Thinking can change due to tilt, new information or recalled strategy and/or mood, and the frequencies will be a reliable guide for playing against his average range.

It is advisable to think for your opponent if and only if he is very similar to you, both in general style and specific frequencies and lines of play. But, as you yourself understand, this will be extremely rare, and therefore you should not rely on such assumptions in any way (and even there will be some errors).

This is precisely why you see advice so often - not to look for logic in the actions of fish.

Tip #6:
The edges are here

I also learned this quite early. Although 18- or 19-year-old James did not really know how to formulate this thought, he clearly felt that he was getting better at poker the more he worked at it. And the lazier his opponents were, the greater the win rate he received from them.

While everyone else was only fixated on their 2 cards and how they hit a particular flop/turn/river, I already had a pretty good idea of the specific frequencies at which their likely ranges hit there (and by how much) or missed them. At the same time, my opponents almost didn't care about my ranges, and they just played their 2 cards.

I, seeing gaps in their ranges (or vice versa, strong hits), as well as their desire to continue the game, mercilessly crushed them with bluff 3-bets, barreling, floats, check-raises and other bluffing techniques where opponents most likely did not want to continue the hand, than hit strongly.

But when I realized that they hit well, I either immediately left the hand, or started betting on them for value.
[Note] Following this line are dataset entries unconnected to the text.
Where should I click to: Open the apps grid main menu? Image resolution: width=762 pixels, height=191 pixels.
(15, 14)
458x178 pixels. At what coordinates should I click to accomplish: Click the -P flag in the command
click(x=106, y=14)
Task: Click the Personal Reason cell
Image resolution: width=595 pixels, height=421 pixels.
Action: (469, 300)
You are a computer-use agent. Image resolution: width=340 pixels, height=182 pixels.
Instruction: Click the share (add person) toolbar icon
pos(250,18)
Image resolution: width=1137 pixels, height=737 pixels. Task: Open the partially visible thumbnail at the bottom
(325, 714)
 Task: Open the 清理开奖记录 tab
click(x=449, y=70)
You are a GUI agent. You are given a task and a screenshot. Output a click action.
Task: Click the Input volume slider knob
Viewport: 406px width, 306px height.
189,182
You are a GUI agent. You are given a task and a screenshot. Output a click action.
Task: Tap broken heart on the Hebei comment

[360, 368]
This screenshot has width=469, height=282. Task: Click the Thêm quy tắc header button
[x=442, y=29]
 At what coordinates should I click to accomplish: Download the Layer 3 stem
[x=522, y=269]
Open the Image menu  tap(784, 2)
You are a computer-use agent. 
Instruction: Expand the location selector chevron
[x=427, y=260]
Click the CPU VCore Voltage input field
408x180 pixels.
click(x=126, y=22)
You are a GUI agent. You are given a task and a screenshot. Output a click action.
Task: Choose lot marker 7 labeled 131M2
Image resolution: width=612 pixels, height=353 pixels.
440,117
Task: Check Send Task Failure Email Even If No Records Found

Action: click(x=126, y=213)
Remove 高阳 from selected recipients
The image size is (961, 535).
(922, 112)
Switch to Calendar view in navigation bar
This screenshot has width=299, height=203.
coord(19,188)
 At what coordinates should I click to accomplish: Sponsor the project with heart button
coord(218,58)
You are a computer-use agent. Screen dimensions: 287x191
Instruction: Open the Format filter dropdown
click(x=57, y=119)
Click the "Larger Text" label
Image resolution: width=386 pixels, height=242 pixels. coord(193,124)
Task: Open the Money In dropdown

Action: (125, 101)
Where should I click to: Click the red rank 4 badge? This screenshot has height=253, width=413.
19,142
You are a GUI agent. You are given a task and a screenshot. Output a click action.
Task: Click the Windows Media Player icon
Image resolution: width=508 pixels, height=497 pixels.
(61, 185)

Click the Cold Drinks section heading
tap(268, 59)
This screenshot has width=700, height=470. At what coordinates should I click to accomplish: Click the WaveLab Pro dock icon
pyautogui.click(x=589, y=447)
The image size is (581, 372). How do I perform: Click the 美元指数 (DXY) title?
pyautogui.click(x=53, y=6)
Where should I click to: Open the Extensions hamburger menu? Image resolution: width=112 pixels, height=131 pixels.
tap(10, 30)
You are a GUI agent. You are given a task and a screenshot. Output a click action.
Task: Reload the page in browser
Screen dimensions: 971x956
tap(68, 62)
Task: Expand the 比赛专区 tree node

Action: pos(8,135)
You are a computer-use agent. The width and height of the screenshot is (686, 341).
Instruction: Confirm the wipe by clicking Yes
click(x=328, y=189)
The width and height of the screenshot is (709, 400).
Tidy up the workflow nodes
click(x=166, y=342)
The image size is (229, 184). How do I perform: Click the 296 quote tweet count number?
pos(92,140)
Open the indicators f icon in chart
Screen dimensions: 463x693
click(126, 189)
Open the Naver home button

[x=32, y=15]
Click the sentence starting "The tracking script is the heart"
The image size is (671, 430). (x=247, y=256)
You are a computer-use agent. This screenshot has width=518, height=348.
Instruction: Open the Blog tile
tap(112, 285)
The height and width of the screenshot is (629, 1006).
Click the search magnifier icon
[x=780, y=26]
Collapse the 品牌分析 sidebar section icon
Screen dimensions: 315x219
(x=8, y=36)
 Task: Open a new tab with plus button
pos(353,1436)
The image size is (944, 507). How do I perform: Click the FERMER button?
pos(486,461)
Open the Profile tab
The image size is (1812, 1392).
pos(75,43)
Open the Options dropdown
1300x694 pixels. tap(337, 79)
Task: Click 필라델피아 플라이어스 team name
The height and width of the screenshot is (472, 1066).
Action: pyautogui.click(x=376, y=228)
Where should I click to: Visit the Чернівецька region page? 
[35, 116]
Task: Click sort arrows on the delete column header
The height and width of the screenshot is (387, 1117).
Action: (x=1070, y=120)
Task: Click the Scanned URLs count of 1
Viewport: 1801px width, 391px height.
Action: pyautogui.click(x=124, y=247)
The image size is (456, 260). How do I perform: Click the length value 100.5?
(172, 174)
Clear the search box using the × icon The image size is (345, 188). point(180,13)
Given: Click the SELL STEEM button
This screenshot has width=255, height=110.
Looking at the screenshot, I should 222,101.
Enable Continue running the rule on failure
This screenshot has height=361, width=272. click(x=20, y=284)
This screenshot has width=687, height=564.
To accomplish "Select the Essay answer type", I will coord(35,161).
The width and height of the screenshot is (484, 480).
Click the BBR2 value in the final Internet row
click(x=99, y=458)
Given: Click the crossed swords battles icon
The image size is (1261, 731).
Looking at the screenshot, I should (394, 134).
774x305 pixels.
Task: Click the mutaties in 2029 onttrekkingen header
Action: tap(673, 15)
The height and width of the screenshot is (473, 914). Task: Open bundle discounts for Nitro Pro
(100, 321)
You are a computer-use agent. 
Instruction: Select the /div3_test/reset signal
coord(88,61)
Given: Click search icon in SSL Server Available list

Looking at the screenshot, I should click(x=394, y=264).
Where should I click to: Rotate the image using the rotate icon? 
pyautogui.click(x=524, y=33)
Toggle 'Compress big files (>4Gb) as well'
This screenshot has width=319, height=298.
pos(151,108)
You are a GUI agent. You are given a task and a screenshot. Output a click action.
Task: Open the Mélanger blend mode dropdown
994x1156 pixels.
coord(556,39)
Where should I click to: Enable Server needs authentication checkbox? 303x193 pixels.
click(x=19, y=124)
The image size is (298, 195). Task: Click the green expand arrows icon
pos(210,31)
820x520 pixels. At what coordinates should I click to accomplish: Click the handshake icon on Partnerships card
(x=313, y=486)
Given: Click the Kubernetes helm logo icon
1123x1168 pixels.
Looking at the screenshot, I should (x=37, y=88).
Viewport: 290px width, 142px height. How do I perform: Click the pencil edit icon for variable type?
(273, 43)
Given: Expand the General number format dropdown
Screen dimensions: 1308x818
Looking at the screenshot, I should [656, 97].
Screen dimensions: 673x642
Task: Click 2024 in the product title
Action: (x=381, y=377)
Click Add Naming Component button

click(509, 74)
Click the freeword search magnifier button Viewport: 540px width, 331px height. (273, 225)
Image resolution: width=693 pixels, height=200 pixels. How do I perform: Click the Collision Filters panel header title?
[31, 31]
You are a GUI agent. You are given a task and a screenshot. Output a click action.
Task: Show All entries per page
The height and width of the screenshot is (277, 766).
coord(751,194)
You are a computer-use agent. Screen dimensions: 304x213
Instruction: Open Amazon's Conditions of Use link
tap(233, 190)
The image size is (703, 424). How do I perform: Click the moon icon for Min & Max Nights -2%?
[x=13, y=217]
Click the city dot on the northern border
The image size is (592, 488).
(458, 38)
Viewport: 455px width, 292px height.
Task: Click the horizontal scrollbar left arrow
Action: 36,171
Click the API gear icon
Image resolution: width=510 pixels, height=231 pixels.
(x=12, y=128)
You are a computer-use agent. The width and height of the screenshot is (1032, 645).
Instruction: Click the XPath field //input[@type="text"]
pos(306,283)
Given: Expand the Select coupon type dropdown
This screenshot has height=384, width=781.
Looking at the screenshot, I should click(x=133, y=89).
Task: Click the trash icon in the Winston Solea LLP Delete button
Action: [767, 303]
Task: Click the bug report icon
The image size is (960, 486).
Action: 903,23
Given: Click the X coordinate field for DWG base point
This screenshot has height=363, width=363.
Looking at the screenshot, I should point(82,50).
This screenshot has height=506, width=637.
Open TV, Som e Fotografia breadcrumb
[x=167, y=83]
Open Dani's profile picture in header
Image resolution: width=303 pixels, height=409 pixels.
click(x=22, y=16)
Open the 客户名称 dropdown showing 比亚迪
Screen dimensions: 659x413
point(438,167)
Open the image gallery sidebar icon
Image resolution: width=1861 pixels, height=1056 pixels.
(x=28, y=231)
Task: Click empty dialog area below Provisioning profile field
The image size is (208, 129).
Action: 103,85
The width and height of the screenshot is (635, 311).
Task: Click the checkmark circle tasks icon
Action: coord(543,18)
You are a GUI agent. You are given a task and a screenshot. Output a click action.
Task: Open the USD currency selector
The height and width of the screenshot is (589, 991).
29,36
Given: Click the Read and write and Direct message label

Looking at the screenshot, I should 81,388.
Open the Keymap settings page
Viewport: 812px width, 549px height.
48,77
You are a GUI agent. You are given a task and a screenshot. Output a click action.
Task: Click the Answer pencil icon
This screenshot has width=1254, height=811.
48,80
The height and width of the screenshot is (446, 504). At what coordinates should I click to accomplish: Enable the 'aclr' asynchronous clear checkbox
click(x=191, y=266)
In general, the fact that I trained well between sessions paid great dividends when playing against those who were not so interested

For example, when an overcard came out and my opponent's range sank even more, I only increased the pressure, knowing that my opponent would now most likely give up, both because he was now empty and because he was already afraid. Well, when I realized that he was already tired of this, and his range was now ready for payment, then I switched to another mode of winning money.

This is exactly how my edge over opponents was created - by investing effort, time and soul into training and training. This included (and continues to include) working on understanding mathematics such as general fold frequencies, specific situations for breaking opponents, double+ barreling and other things related to bluffs in poker.

Of course, money is not won by bluff alone. Value bets and calls with checks also required constant practice.

If at some point you feel disappointed that you can’t remember much during the actual game, then don’t worry. Everyone has a different ability to learn at the moment, and the more you practice, the sooner you will see how what you have learned pops up in the game by itself.

And if you understand that you are exactly applying what has been worked out, but the results do not please you, then remember that in addition to the thoughts of your opponents, the results are also greatly influenced by such a thing as dispersion. But, of course, make sure that you first work out what has the greatest impact on your win rate. As a rule, such situations should occur more often than others: preflop and flop.

Remember that no matter what your current results are, the more often and effectively you train, the better your results will be in the long term: be it a sharply increased overall win rate, or the destruction of your current rivals, or a move to a new stake where you can already stand up for yourself.

This article is made from 6 Things I Wish I Knew When LEARNING POKER video by Vladimir «ABIVPlus».